Work to be completed
In the records below, find the line with "Where should I click to: Confirm" and the line with "This screenshot has width=1950, height=928."; return exactly those lines and every line between them.

[Collected data]
────
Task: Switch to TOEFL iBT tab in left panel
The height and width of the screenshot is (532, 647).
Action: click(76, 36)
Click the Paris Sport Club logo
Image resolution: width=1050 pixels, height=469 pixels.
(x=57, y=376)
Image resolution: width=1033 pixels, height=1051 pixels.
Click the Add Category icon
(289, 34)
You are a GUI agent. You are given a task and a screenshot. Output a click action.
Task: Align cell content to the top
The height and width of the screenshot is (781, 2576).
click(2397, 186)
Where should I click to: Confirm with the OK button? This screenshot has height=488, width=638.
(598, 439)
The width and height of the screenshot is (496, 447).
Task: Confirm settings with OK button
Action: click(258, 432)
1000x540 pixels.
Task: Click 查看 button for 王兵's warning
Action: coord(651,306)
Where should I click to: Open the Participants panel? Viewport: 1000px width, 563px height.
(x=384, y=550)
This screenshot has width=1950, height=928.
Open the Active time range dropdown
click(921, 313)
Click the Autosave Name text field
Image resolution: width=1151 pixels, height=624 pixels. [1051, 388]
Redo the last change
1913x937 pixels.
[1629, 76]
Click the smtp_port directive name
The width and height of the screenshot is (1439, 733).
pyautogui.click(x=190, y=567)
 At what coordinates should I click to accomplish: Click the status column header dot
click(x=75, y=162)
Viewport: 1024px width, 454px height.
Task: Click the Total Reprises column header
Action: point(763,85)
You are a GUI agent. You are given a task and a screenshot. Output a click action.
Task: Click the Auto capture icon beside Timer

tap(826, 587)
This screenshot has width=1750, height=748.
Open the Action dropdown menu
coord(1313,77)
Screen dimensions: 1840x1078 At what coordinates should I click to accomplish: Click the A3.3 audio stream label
────
Your response
Where should I click to: Confirm with the OK button? This screenshot has height=488, width=638.
(598, 439)
The width and height of the screenshot is (496, 447).
Task: Confirm settings with OK button
Action: click(258, 432)
1000x540 pixels.
Task: Click 查看 button for 王兵's warning
Action: coord(651,306)
Where should I click to: Open the Participants panel? Viewport: 1000px width, 563px height.
(x=384, y=550)
This screenshot has width=1950, height=928.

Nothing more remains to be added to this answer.